As noted previously, the war will be very costly, in both blood and dollars. In 1994, when war seemed imminent, senior US military leaders estimated that in the first ninety days there would be “52,000 US  military personnel killed and wounded, along with 490,000 South Korean military casualties… as well as ‘enormous’ DPRK and civilian casualties”. Furthermore, up to 80,000-100,000 American citizens could be killed, the war would cost the US 100bn $, and “the destruction and interruption of businesswould cost a trillion dollars to the countries involved and their immediate neighbors”. And this assumed that North Korea didn’t go nuclear, in which case costs would rise by another order of magnitude.

This was back in 1994. Sixteen years later, South Korea and the US have greater potential for minimizing their casualties thanks to technological developments, such as the following:

The United States has been working upon this problem for some years, and an Advanced Concept Technology Demonstration (ACTD) was mounted on the Peninsula in 1996-97 for this very purpose. The Precision/Rapid Counter – Multiple Rocket Launch ACTD, completed in 1997, apparently successfully developed and demonstrated all weather, day/night “precision deepstrike capability” to neutralize the rocket launchers and heavy artillery deployed north of the DMZ.

EXERCISE INSTRUCTIONS >>
a) Reproduce part of the passage on a possible Korean war word for word, beginning at the words "The United States" and stopping after "of the DMZ.".
b) Answer these questions from the passage on a possible Korean war:
(i) In what year did senior US military leaders make their casualty estimates?
(ii) How many South Korean military casualties did they estimate for the first ninety days?
(iii) In what year was the Precision/Rapid Counter – Multiple Rocket Launch ACTD completed?

Dataset excerpt >>
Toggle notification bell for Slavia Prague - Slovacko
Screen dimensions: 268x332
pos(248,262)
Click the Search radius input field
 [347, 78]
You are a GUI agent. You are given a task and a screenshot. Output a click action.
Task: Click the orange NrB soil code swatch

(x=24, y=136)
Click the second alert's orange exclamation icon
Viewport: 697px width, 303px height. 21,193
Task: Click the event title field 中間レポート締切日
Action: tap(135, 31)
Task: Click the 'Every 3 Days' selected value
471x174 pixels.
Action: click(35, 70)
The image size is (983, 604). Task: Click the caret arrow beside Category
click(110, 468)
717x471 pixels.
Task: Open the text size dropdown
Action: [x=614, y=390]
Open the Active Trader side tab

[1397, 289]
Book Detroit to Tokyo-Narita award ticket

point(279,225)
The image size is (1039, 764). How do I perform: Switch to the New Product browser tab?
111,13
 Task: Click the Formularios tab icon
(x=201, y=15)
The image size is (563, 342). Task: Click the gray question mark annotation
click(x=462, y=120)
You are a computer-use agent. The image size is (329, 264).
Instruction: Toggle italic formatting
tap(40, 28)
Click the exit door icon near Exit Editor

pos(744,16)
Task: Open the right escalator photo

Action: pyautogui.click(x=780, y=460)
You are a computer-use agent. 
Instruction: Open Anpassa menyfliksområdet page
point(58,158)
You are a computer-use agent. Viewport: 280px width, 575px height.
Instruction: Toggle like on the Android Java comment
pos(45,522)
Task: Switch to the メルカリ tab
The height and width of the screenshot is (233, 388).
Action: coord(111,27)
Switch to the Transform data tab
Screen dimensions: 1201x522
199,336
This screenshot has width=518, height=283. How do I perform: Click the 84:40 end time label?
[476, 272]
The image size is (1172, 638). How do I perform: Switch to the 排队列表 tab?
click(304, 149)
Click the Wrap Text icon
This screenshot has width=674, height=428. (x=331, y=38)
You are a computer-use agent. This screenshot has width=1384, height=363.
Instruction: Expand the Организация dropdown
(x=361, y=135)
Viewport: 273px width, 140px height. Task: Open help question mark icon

ANSWERS FOR THE TASKS >>
a)
The United States has been working upon this problem for some years, and an Advanced Concept Technology Demonstration (ACTD) was mounted on the Peninsula in 1996-97 for this very purpose. The Precision/Rapid Counter – Multiple Rocket Launch ACTD, completed in 1997, apparently successfully developed and demonstrated all weather, day/night “precision deepstrike capability” to neutralize the rocket launchers and heavy artillery deployed north of the DMZ.

b)
(i) 1994
(ii) 490,000
(iii) 1997